Что-то на миг появилось в нем, словно бы надежда, какой-то свет, но он растоптал ее, как окурок.
– Глупости говоришь, – ответил он, помолчав.
– Помогите, – сказал тихо ксендз, а он снова сел.
Темнота реяла, как материя. Смрад пришел к нему очередной волной. Словно бы где-то была вентиляция.
– Пасть захлопни, – сказал ему, не выдержал.
– Но это не я, – ответил ксендз.
И правда, голос был ближе.
Темнота вдруг зареяла снова. Смрад сделался невыносимым. Гной с говном и мусором. Посыпанный опарышами.
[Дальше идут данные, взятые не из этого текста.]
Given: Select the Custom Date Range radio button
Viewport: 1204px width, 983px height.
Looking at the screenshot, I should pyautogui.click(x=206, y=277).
Это снова тот яд. Это снова ебаный яд.
Держись, Мацюсь. Держись. Укуси руку. Он укусил руку, а потом схватился за штаны, за карман, в котором все еще было пятьдесят тысяч. Всякий раз, когда он к ним прикасался, когда вспоминал о них, начинал хихикать.
– Это не я сказал, – повторил ксендз.
– Помогите, – заскулило что-то из противоположного угла, сквозь тьму.
Миколай
Выпало немного снега. Был он бледным и мелким, напоминал брошенную горсть соли. Погода стояла влажная и холодная, ощущения – убийственные. Ветер залезал под одежду, словно холодные пальцы.
– Помню зиму из детства, – сказал я отцу.
– Какую именно? – спросил тот.
– Не помню, какую. Помню, что было много снега. Целые сугробы. Минус десять и безоблачное небо. Лучшая погода. Снег был твердым и холодным, из него такие снежки получались, что ими убить можно было.
Отец не ответил. Глядел на окно комнаты Ясека и Йоаси. Новое, вставленное, еще с заводскими наклейками, оно казалось силой втиснутым в обгоревшую, черную фрамугу.
– Не хочешь этого помнить? – спросил я.
Он не ответил, снял шапку, почесал макушку. На его лысой голове, которую он регулярно брил, уже отрос седой налет; издали казалось, что она разрисована карандашом. Я видел, как он поводит взглядом по очередным следам поджога, как смотрит на обожженную дверь, на криво намалеванную над окном подвала свастику.
– Пойдем внутрь, – сказал он. – Ждут.
Но я еще на минутку остался снаружи.
Снежинки на дороге напоминали накрошенный кем-то в злости полистирол.
Наша машина стояла у входа в гараж. Тоже пострадала от пожара, но ее удалось быстро привести в порядок. Теперь отец ездил на ней на работу, развозил хлеб. Сожженное авто мы отправили на металлолом. Я поймал себя на том, что не могу представить эту машину для возвращения в Варшаву. Что думаю о Варшаве как о чужом сне. Это кто-то другой стоял в пробках на Пулавской или на Маршалковской, пять раз объезжал Фильтровочную, чтобы найти место для парковки. Это не мог быть я. Я там никогда не жил. Кто-то мне об этом рассказал, а я все себе представил.
Особенно учитывая, что Варшава молчала. Молчали все, кого мы считали друзьями. Наши телефоны умерли. Не было никаких новостей на Фейсбуке, никаких вопросов, что, мол, у вас, как вы там, когда планируете назад. Юстине написала лишь одна подруга – главным образом затем, чтобы истерически выплакаться насчет измен мужа и болезней детей, но я знал эту женщину и понимал, что она проводит ночи на телефоне, обзванивая других в компании двух бутылок вина – проходит по всем контактам, оставляя свои жалобы даже на автоответчиках банков. Мы выпали из обоймы, сделались ненужными. Может, мы никогда и не были нужны. Те, кто заметили наше отсутствие, сразу же перестали обращать на это внимание. Юстина обижалась. Я – чуть поменьше. Наверное оттого, что заслужил. Она – наверное, нет.